══ The data ══

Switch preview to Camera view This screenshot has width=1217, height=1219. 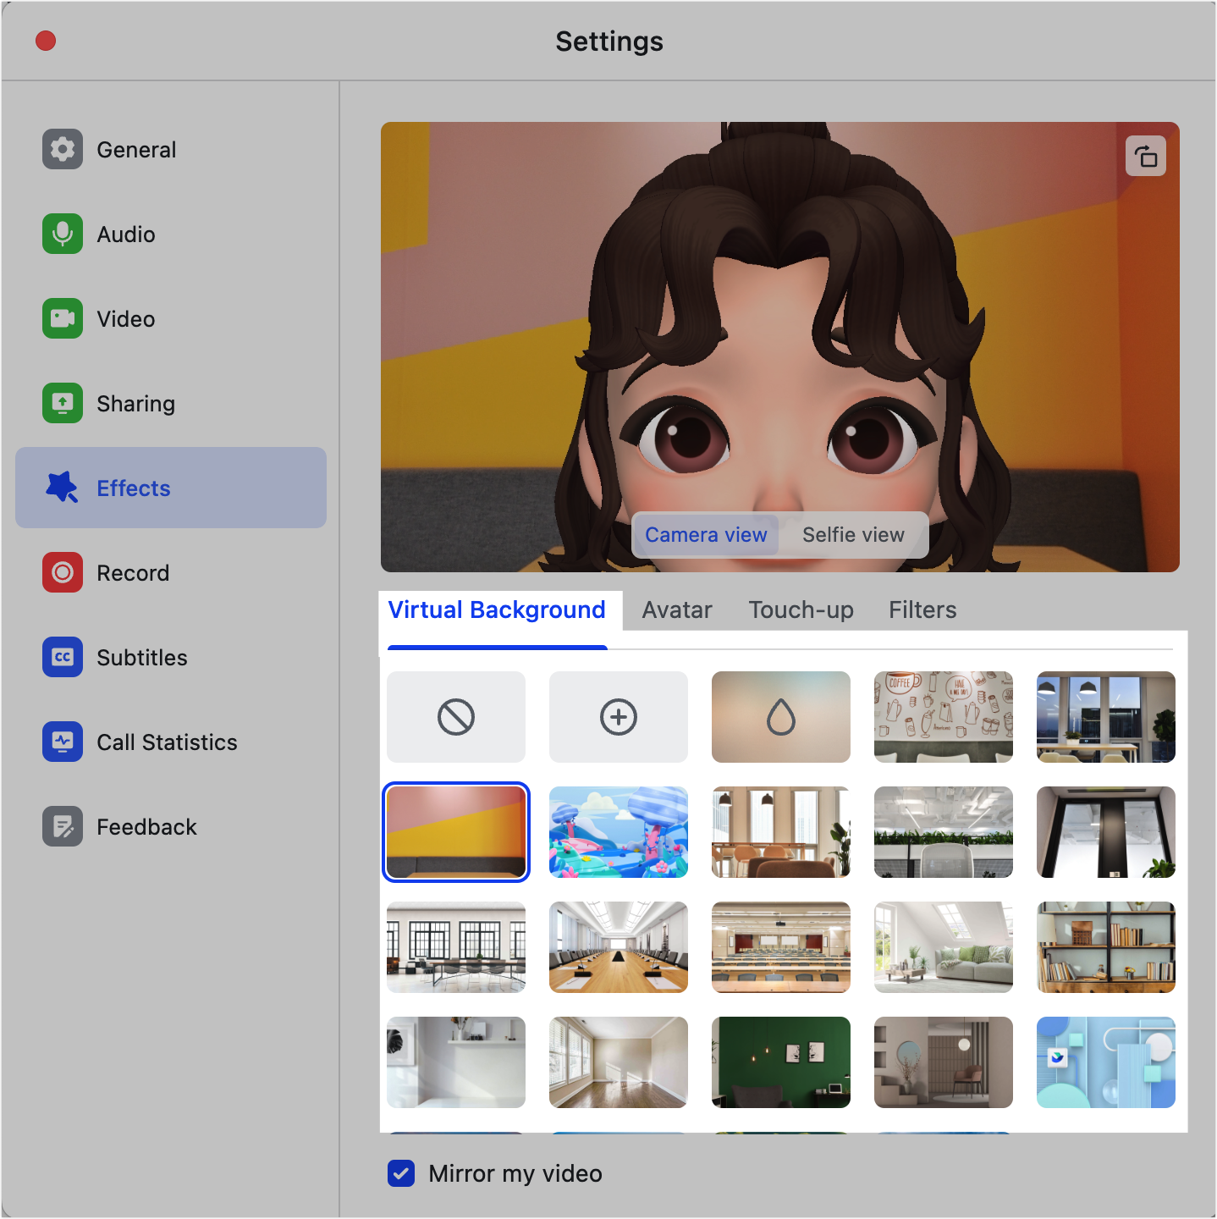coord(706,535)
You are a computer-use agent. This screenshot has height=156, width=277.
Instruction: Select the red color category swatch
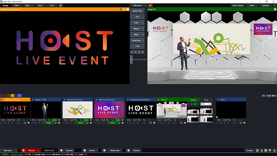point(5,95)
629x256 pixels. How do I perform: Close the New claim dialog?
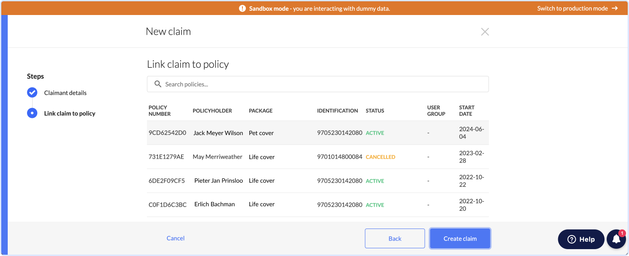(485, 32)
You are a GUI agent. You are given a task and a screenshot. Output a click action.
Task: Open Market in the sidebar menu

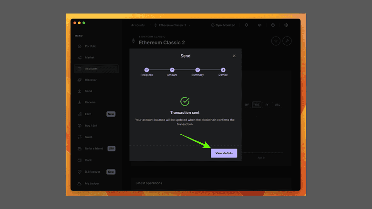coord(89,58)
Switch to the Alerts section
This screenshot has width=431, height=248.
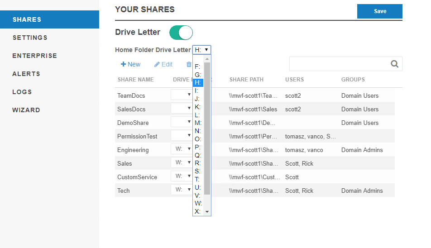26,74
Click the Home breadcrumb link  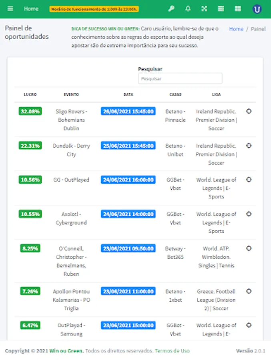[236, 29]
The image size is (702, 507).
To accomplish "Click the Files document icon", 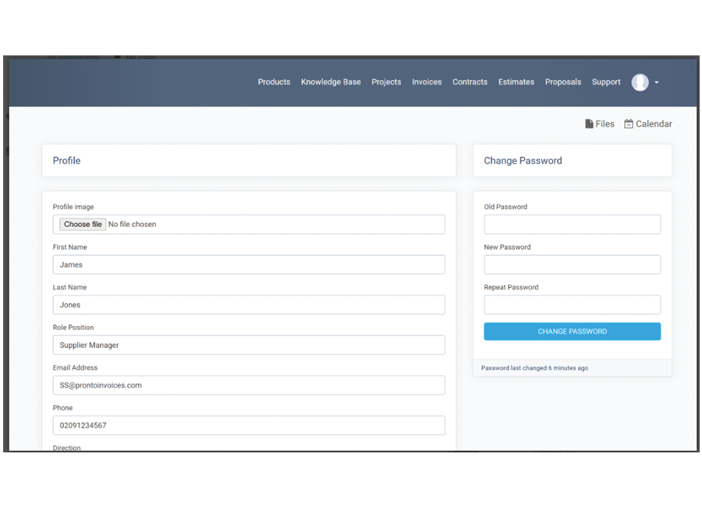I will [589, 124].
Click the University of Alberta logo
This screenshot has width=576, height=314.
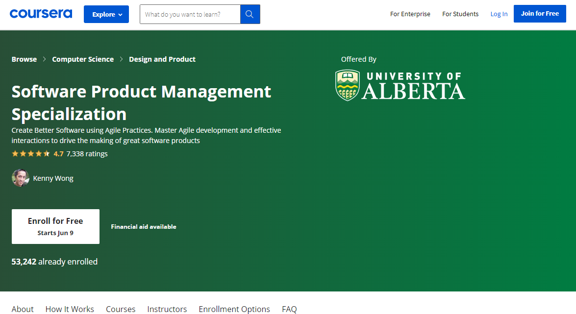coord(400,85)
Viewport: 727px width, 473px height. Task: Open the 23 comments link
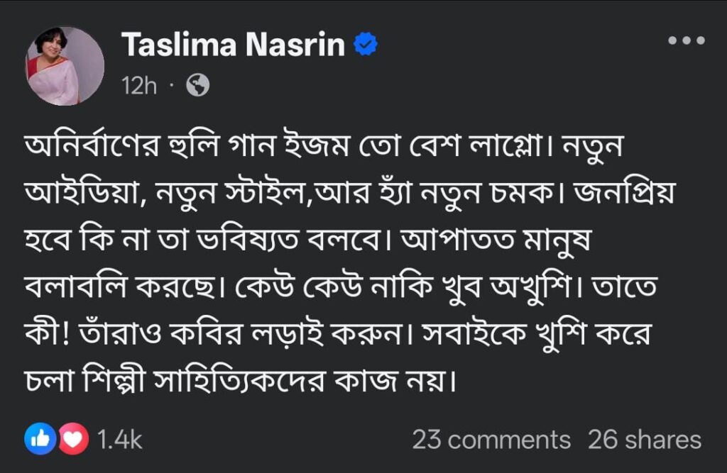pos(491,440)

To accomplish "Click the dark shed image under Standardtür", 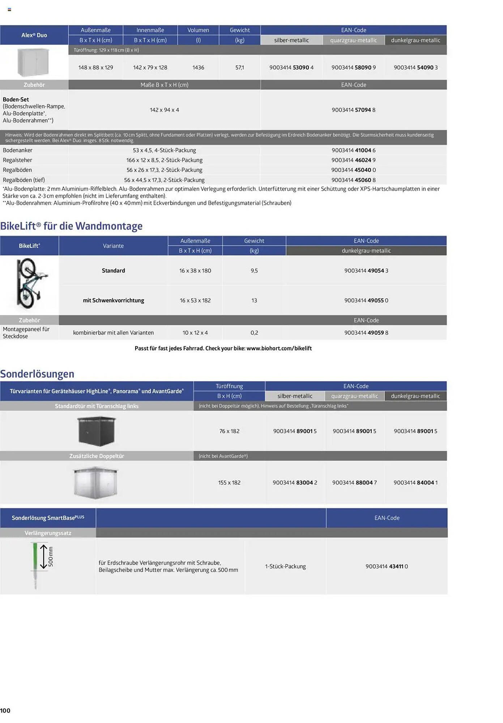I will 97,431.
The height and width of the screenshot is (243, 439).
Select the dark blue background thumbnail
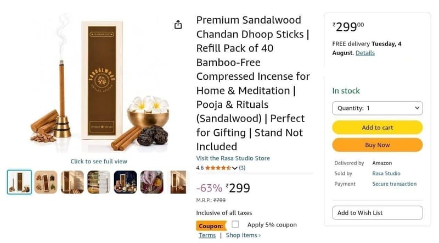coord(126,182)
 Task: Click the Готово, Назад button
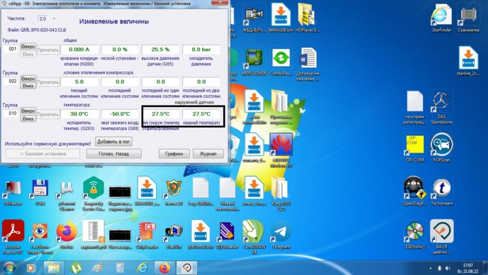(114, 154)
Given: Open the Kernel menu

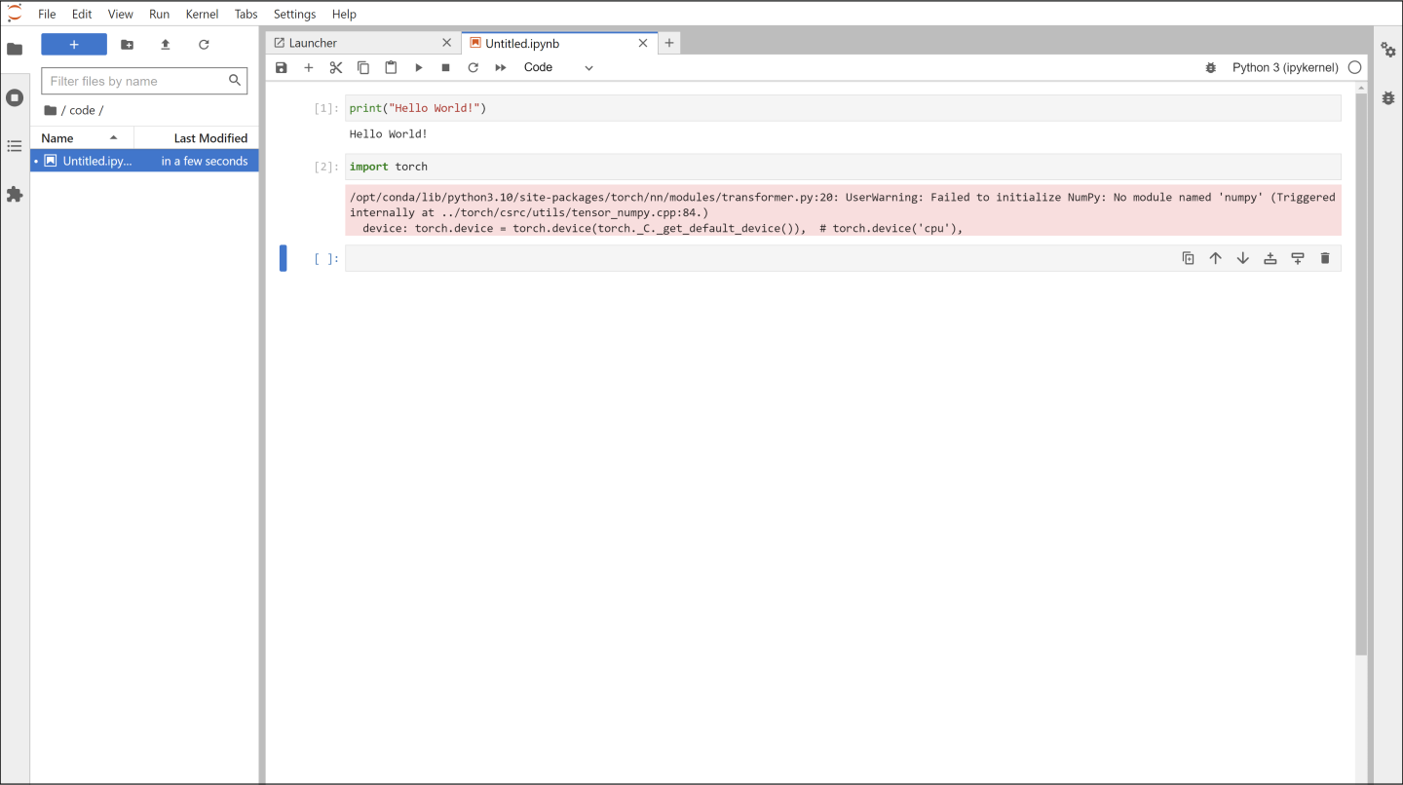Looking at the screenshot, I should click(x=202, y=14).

═══
══ The data ══

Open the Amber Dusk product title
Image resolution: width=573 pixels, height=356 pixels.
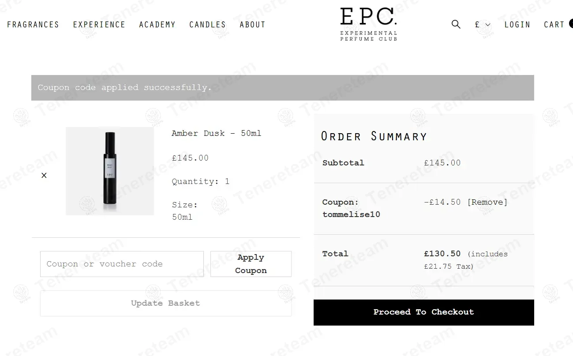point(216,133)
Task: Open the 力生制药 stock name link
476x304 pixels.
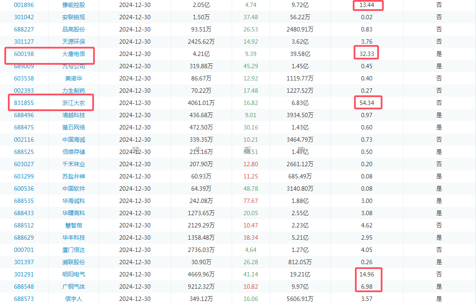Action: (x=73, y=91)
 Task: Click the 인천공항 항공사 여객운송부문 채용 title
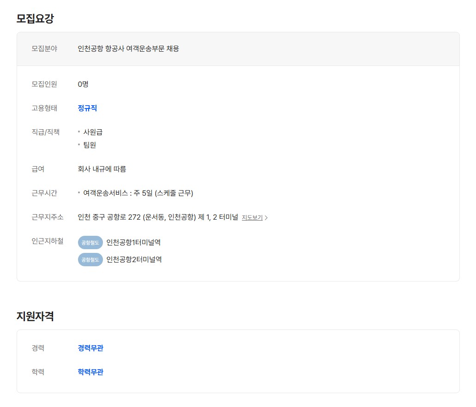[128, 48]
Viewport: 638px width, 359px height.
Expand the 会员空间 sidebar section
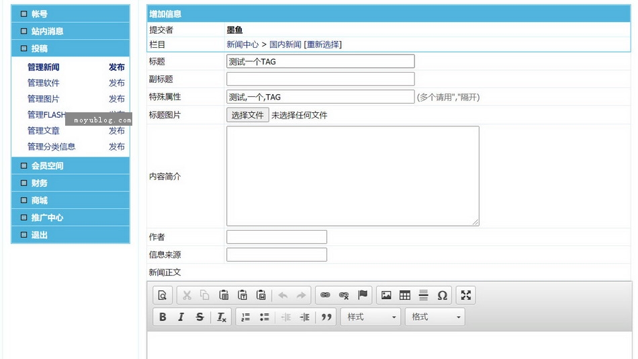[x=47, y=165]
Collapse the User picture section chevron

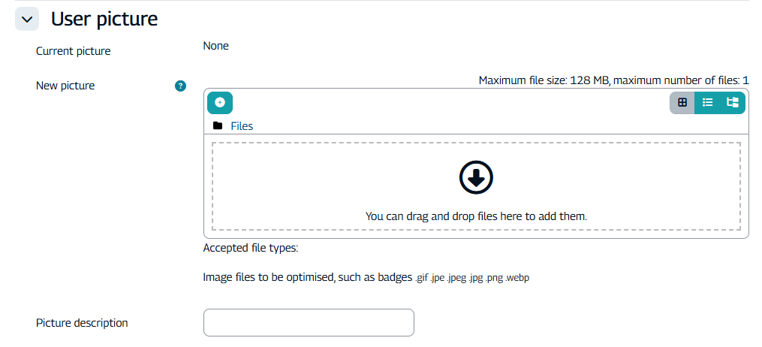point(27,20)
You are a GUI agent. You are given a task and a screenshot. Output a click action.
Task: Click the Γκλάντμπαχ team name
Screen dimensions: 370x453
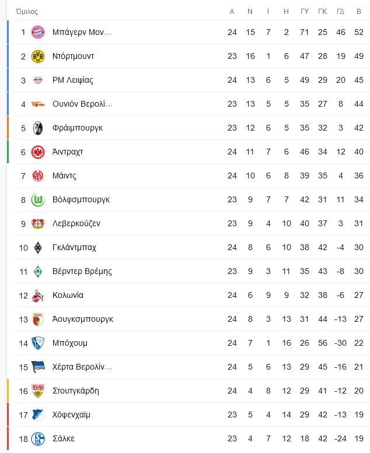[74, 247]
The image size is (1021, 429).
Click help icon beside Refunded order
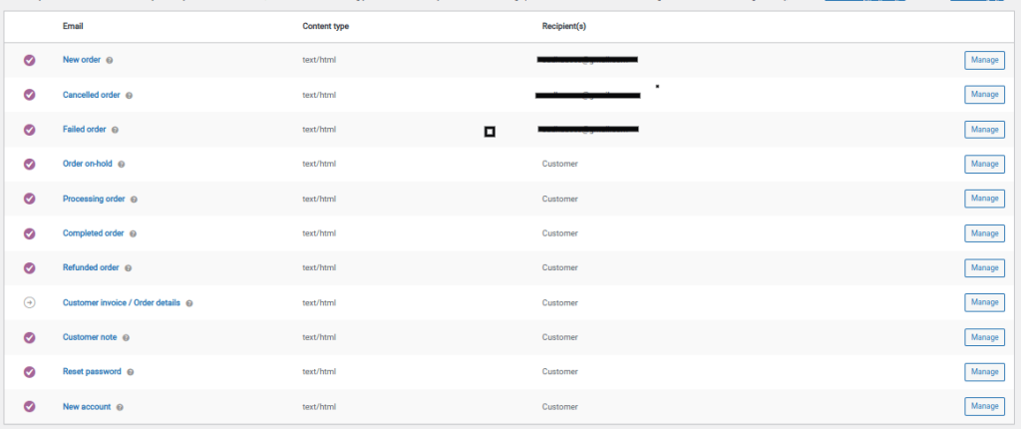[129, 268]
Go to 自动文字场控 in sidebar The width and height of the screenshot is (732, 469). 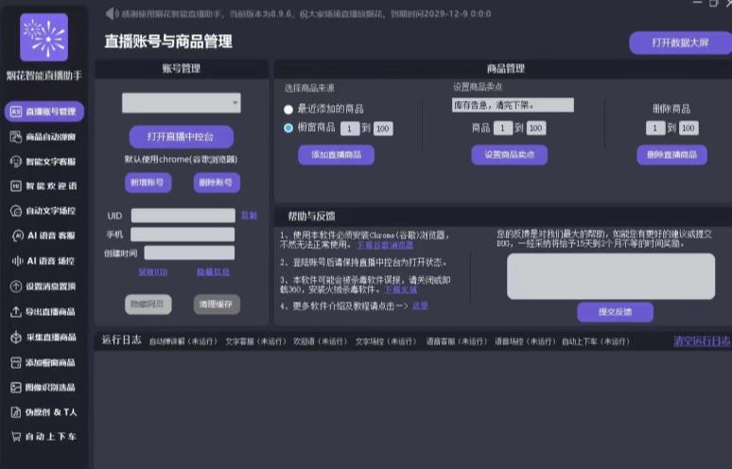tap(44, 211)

═══

◆ What is expected
Match on "name" and report each line of the data above that has it.

◆ Reply
Task: Open the 力生制药 stock name link
Task: Click the Γκλάντμπαχ team name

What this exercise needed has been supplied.